++++ WORKING DATA

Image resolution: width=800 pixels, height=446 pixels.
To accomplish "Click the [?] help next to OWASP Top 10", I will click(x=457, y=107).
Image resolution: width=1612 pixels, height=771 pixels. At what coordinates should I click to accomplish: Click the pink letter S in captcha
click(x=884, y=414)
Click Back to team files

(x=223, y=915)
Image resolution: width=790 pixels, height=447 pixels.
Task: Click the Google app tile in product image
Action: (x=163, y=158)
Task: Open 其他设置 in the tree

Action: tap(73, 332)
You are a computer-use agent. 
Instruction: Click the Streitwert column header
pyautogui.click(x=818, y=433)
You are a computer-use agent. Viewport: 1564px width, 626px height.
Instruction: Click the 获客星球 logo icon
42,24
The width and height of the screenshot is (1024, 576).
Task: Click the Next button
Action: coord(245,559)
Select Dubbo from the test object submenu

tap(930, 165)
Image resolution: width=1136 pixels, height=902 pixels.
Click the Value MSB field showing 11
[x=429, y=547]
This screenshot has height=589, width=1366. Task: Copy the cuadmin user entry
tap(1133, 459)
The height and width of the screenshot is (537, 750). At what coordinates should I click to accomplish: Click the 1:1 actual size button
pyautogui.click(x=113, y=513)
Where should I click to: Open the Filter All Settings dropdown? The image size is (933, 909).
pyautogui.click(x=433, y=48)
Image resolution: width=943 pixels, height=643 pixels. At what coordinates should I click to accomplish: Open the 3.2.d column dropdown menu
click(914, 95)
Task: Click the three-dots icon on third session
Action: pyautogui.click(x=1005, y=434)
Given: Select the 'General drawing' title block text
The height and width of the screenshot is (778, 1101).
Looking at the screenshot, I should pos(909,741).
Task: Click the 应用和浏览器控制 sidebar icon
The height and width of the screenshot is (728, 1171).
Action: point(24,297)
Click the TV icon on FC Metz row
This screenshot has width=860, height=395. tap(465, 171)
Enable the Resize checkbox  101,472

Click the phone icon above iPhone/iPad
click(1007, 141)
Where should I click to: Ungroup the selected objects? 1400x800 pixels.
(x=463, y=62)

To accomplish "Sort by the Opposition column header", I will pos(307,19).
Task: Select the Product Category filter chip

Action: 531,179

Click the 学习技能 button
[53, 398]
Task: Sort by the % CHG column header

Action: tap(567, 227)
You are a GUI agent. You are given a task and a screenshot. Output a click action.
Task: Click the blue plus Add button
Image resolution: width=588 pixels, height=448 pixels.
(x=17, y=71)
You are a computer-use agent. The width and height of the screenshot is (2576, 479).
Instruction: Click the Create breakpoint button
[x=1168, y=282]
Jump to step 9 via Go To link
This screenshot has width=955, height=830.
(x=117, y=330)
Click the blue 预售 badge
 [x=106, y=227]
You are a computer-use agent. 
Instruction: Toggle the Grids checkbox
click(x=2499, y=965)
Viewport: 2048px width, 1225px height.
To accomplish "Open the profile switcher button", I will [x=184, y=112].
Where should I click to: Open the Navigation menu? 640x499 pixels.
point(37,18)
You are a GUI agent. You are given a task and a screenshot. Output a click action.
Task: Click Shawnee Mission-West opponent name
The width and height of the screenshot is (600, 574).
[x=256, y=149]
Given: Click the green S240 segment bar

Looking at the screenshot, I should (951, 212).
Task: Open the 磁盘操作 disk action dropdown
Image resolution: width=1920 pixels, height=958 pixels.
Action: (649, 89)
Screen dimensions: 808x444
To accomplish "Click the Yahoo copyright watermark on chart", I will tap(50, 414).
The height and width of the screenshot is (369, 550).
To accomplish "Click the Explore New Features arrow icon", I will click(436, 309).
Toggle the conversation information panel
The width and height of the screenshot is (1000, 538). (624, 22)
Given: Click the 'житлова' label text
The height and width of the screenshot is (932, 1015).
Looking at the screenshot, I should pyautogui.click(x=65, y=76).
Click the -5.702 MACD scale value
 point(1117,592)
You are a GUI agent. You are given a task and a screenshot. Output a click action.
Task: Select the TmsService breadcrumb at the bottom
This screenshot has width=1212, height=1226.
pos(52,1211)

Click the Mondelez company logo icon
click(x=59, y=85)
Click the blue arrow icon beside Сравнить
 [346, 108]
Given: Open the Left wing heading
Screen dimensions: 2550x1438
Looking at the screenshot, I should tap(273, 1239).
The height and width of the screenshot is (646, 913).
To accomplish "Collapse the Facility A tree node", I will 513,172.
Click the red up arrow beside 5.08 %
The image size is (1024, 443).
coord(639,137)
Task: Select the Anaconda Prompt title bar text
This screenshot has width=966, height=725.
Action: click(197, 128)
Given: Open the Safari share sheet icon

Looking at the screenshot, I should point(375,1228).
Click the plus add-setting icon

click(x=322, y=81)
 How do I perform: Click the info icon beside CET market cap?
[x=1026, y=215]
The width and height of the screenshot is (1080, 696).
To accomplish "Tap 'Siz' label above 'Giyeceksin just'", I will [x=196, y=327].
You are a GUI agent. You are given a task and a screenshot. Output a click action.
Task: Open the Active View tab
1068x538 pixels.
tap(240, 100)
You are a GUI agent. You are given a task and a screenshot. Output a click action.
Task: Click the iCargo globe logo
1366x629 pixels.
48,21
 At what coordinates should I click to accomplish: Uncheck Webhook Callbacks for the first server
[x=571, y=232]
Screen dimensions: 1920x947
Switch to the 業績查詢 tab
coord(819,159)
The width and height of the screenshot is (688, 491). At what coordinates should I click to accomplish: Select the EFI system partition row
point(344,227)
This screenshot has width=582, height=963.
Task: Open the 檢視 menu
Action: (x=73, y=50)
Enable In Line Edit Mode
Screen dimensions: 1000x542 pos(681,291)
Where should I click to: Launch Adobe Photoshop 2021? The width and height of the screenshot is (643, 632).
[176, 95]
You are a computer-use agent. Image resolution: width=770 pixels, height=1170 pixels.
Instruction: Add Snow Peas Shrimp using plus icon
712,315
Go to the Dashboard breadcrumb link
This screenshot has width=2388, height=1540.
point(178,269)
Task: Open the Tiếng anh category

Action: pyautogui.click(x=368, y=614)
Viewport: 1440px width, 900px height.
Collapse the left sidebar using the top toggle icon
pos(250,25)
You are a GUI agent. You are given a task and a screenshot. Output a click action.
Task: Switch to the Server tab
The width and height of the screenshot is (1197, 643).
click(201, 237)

++++++++

▸ **WHAT IS REQUIRED**:
Please pick out every line in the records above that contains the string "Instruction", matching case exactly, and copy each of those lines in full.

▸ **IN RESPONSE**:
Instruction: Click the Streitwert column header
Instruction: Click the 获客星球 logo icon
Instruction: Click the Create breakpoint button
Instruction: Toggle the Grids checkbox
Instruction: Add Snow Peas Shrimp using plus icon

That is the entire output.